• What is asked:
1. Name each aircraft in the take-off speed article and the take-off speed it gives for that aircraft.
2. Write the next part of the take-off speed article, picking up after its last sentence.

[start Provided text]

The Concept Of Take-Off Speed (And How It Enables You To Manage Many Things All At Once)

Author: Sean D'Souza

Why You Never get Projects Off the Ground

Why You Never get Projects Off the Ground

If you feel overwhelmed and seem to get nothing much done, you’re not alone.

That’s because many of us go around in circles. We never attain take-off speed and are doomed to circle the airport endlessly. Or are we?

In this article, we will examine why top speed is so crucial and how to get to the point where you can fly on autopilot.

Here is the answer to the question. How do you get so much done in a day, and still manage to have time to “waste”?

Right click to save this episode.


Imagine you're at an airport watching a Cessna take off.

It easily lifts off the ground at 102 km/h. An Airbus A330 needs to be between 278 and 333 km/h. The Concorde, on the other hand, requires a whopping 407 km/h.

If they don't reach these speeds, what happens?

You know the answer, don't you? The lift won't overcome the weight if the aircraft doesn't reach the prescribed speed. The plane stays on the ground and is doomed to circle on the runway forever.

No one wants to circle the runway forever.

As cheesy as it sounds, we all want to be on autopilot, soaring through the sky. Yet, the main problem isn't with flying but knowing the takeoff speed. Without a benchmark, we have no way of knowing how to move forward. And this brings us to a pertinent question I get from clients fairly regularly.

The question is: How do you get so much done in a day, and still manage to have time to “waste”?

If you know me well, you probably are aware that I paint a watercolour diary (now over 4500 paintings), take photos (well over 35,000 images), cook once or twice a day, host many very active Whatsapp groups, while conducting a live 12-week course, a membership site, weekly podcast and answering every e-mail personally. Oh, and there's French and Spanish to learn as well.

The main point missed in this array of skills is that I was circling the airport, too.

If I were to go back to 2003, I would barely write two articles a month. My camera was stored away safely, and I didn't own watercolours.

Any language learning was sporadic and not getting me anywhere in a hurry. The podcast was at least 10 years away. The membership site existed, but only just, and there weren't many e-mails to answer.

Yet, the only way to do various activities is to understand the takeoff speed.

And it's best to avoid trying to run a freakin' airport. Instead, work on the Cessna. Those 4500 watercolours started with me being in a hopeless situation. I could draw very well, because I'd been drawing almost nonstop since childhood.

However, if you looked at my work in watercolour, well, that was very childish. In effect, I was circling the runway. I did what most people would do: I went to a class. Wait, I went to three separate watercolour classes.

Luckily, one of the teachers gave me a benchmark.

“What can you do almost every day”? he asked me. I had some tiny (very tiny) watercolour books I'd bought a few years prior. I could try and rip off the wrapping and do a tiny (very tiny) sketch in watercolour. That was the benchmark because I was flying a Cessna.

[end Provided text]
[start Provided records]

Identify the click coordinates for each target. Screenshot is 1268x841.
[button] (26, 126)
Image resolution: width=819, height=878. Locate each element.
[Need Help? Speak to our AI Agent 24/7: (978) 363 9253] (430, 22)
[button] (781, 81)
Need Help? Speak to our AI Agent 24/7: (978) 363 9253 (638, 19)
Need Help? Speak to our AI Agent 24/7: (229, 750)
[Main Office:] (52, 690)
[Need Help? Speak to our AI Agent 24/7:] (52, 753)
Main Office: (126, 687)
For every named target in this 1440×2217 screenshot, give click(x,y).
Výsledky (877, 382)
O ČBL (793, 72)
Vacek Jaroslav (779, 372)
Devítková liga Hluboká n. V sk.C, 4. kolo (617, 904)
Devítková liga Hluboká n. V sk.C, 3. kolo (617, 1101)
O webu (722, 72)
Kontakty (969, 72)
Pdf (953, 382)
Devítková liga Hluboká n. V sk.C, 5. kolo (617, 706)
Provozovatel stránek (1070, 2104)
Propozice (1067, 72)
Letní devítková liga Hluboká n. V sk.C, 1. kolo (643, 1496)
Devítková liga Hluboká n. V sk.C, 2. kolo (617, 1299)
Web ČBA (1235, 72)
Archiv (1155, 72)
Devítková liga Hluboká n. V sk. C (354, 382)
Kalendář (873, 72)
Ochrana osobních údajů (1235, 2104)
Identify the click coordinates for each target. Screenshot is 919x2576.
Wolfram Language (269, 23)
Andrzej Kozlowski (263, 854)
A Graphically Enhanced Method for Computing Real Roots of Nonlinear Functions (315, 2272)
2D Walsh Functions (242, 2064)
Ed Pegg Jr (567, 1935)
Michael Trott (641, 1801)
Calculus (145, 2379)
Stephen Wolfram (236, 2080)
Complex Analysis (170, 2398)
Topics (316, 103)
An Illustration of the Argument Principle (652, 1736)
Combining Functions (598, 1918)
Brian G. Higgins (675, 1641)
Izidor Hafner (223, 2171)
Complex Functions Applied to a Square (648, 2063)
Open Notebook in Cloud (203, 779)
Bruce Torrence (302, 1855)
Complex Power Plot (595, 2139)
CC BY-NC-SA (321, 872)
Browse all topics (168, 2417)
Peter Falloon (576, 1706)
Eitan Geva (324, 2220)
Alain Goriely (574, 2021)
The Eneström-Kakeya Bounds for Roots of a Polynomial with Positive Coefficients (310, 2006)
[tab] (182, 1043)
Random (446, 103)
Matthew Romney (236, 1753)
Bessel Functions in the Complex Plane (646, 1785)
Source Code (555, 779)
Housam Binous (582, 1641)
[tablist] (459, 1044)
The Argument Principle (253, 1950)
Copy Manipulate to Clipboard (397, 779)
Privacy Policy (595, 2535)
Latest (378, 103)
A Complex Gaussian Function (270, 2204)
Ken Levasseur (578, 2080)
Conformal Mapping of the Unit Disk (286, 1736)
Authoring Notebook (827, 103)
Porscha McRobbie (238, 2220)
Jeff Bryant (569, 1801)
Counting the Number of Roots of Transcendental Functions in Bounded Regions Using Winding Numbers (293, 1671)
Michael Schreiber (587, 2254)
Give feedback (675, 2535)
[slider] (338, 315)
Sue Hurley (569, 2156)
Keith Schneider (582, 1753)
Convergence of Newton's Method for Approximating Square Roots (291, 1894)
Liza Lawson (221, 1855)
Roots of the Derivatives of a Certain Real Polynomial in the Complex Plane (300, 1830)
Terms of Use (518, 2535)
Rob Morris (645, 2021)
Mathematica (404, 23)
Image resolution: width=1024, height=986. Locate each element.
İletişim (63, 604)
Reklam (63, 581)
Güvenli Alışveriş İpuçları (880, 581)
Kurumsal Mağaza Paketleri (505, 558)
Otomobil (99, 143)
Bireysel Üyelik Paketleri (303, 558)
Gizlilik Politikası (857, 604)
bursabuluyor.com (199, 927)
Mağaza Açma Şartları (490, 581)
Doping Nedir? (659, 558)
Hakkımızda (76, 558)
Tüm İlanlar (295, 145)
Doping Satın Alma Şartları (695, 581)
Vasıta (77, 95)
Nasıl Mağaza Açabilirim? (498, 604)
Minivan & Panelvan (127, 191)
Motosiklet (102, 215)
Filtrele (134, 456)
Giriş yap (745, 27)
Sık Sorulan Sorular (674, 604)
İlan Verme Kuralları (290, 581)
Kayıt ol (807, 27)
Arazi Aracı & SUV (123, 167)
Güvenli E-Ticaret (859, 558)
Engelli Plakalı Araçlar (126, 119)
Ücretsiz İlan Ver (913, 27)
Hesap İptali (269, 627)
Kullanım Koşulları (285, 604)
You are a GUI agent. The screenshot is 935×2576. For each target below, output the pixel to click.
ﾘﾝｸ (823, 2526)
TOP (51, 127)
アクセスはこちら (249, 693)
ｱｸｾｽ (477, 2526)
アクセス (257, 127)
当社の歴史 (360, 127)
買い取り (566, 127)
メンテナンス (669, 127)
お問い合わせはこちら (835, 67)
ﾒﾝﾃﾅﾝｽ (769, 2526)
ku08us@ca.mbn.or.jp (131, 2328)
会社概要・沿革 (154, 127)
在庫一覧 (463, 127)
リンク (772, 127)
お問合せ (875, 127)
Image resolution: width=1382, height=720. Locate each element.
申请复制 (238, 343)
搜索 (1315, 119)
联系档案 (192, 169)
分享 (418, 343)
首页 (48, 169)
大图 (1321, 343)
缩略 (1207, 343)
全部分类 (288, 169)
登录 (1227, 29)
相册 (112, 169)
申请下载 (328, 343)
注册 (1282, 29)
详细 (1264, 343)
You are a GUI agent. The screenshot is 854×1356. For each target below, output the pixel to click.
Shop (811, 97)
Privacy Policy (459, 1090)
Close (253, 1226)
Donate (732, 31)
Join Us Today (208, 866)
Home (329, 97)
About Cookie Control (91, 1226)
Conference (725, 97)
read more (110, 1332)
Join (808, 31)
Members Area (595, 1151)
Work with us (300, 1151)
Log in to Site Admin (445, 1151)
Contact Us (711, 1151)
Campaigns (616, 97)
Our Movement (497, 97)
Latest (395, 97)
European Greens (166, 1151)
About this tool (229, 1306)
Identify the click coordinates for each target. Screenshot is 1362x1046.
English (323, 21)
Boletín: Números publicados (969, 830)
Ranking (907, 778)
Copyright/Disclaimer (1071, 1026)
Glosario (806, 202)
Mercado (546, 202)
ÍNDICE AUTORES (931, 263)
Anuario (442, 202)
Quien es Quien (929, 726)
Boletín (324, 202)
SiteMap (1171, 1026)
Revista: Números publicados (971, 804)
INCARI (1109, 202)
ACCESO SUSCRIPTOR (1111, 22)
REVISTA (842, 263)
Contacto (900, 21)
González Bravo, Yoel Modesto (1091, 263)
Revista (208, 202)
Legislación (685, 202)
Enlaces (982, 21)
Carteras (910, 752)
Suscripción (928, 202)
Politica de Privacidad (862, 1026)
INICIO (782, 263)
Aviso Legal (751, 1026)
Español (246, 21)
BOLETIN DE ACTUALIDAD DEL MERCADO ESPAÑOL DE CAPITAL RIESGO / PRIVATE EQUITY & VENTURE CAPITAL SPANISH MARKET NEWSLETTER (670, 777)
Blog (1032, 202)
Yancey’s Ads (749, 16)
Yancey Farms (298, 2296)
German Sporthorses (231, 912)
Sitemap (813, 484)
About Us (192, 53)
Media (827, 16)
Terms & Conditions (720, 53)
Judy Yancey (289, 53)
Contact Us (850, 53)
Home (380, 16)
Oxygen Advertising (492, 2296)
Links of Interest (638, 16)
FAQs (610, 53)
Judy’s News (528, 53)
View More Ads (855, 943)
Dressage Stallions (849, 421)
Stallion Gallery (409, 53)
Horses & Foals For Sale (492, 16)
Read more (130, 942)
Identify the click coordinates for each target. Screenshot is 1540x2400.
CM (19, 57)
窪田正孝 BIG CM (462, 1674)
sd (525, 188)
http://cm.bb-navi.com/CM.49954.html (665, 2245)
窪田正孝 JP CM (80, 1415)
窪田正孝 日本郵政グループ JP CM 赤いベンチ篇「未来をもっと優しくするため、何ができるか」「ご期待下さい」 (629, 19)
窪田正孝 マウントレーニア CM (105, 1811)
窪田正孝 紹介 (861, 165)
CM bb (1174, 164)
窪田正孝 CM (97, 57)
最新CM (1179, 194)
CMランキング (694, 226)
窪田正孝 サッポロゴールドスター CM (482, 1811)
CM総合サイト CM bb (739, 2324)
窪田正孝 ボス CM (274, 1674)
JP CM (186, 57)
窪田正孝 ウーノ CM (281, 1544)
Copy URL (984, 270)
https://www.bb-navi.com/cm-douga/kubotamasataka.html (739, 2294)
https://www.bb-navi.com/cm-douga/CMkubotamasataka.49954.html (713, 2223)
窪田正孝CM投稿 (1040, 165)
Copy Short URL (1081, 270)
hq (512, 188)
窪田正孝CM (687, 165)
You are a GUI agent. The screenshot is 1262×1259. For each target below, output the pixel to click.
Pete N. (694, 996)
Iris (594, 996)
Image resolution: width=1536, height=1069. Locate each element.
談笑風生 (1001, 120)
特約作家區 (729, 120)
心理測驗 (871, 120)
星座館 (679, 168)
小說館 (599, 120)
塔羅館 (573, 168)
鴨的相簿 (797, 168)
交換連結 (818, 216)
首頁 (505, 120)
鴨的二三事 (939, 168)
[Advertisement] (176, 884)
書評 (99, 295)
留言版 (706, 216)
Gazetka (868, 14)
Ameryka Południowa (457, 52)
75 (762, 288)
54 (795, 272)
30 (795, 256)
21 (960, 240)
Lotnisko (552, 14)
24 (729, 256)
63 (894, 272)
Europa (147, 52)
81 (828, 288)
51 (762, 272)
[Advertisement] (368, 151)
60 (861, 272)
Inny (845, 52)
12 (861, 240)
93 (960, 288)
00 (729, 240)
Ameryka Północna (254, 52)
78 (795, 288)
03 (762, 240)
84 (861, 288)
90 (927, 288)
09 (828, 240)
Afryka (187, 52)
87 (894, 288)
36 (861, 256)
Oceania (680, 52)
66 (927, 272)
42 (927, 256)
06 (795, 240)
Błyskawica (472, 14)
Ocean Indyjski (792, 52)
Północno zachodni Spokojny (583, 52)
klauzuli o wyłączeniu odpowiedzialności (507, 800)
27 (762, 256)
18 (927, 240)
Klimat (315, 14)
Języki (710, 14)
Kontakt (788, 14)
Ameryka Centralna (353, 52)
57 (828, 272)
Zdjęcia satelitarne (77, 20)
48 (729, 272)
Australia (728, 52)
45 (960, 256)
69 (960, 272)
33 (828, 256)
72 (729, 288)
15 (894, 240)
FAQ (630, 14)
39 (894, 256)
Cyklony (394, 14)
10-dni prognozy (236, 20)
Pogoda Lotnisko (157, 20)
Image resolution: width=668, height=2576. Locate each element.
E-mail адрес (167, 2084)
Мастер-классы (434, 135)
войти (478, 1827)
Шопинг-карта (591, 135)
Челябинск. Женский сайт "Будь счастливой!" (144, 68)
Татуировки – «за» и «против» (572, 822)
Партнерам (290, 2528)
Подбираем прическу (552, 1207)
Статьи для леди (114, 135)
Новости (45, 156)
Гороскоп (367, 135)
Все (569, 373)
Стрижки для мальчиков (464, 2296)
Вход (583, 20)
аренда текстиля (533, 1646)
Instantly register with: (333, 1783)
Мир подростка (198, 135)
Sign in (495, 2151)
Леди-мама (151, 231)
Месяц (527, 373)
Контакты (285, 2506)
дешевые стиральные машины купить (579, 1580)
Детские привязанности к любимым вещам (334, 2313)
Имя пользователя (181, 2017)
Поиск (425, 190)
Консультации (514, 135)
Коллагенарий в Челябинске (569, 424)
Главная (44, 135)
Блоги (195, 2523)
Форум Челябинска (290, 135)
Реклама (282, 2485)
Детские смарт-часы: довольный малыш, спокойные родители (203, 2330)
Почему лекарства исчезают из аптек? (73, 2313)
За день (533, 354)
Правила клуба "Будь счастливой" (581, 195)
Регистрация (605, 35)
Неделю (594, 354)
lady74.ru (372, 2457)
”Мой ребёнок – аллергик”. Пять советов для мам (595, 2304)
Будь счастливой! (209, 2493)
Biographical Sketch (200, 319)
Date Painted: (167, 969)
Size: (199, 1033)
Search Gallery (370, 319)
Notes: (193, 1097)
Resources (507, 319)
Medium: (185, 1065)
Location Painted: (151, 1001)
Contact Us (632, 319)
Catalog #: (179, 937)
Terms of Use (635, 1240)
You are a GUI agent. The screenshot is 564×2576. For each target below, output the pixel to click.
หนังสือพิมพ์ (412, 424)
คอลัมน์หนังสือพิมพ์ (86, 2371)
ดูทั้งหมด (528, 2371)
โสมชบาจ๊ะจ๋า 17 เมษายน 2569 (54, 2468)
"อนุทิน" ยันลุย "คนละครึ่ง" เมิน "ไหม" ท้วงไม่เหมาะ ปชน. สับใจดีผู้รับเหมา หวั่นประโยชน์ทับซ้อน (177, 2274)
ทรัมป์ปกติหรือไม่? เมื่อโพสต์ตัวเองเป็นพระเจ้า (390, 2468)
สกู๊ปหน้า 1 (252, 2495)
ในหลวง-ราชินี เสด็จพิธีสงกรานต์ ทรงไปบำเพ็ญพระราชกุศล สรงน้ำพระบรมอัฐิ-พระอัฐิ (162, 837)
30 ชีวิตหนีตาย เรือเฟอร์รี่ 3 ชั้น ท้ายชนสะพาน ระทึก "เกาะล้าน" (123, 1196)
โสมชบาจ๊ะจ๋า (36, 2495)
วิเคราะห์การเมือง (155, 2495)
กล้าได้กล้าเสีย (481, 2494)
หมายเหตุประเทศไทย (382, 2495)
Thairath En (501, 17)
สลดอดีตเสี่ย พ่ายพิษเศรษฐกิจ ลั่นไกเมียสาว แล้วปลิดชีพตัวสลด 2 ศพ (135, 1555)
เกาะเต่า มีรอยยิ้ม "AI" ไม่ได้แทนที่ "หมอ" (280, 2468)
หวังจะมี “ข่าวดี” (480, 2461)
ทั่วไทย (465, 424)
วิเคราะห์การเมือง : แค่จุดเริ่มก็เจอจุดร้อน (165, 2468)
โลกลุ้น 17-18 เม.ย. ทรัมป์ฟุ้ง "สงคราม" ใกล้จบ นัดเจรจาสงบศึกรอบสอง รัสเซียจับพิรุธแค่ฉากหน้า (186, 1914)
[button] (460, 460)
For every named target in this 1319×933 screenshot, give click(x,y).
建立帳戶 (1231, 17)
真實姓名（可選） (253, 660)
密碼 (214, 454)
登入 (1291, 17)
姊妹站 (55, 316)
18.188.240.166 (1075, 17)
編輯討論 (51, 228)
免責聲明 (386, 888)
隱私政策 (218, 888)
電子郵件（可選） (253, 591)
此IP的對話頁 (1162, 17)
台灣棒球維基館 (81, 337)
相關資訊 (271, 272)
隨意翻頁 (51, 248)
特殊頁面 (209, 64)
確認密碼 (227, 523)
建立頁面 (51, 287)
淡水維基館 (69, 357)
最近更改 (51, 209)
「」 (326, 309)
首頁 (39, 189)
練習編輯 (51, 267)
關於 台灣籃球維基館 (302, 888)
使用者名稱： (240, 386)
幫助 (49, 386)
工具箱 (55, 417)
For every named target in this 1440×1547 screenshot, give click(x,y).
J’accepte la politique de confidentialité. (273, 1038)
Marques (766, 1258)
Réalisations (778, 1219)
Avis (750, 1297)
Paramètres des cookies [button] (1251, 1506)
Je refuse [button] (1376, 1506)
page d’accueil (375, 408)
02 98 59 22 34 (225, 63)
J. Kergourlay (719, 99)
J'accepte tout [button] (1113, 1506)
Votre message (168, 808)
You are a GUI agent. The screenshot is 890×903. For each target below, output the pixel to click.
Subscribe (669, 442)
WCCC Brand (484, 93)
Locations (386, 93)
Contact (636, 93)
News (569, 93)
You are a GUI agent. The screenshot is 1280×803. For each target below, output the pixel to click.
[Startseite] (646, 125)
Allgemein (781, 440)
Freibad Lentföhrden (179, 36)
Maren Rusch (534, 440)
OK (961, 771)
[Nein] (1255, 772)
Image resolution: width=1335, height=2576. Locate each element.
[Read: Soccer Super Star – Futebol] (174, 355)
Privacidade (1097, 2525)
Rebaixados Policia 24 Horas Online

[end Provided records]

• Answers to the exercises:
1.
- Cessna: 102 km/h
- Airbus A330: between 278 and 333 km/h
- Concorde: 407 km/h

2.
When I started with the podcast, it was full-on Concorde. I circled the runway for two whole years. I complained about how hard it was to get just 20 minutes of audio online. It took a solid eight hours of my time, and then when I was done by Friday, I'd have to start all over on Monday. The Cessnas were getting off the ground, but the Concorde was a royal pain.

Yet, speed is the real answer to almost any problem.

If you can write an article in two days and get that speed down to a day, you officially have a day to waste. The same applies to a podcast, which was once an 8-hour headache, but now takes less than half that time.

Cooking doesn't really involve cooking and is mostly cutting. If you take ages to chop the veggies, you're burning your tyres on the ground and getting nowhere.

Does this advice sound a bit boring?

You've heard it many times before, haven't you? Keep at it, work at it, blah, blah, blah. No one tells you the takeoff speed, however. If you understand how long it takes to get something off the ground, look for teachers who help you achieve that speed.

Or you work your way through YouTube and get to that speed. Once you have that speed, you can do the same task in a fraction of the time and not get very tired.

You can now “waste more time” and easily go to the second or third task. In a week, you achieve more than most people achieve in months.

However, where do you start?

You don't want to start with a Concorde, that's for sure. What you need to do is get one Cessna off the ground. What's that Cessna? What's the takeoff speed?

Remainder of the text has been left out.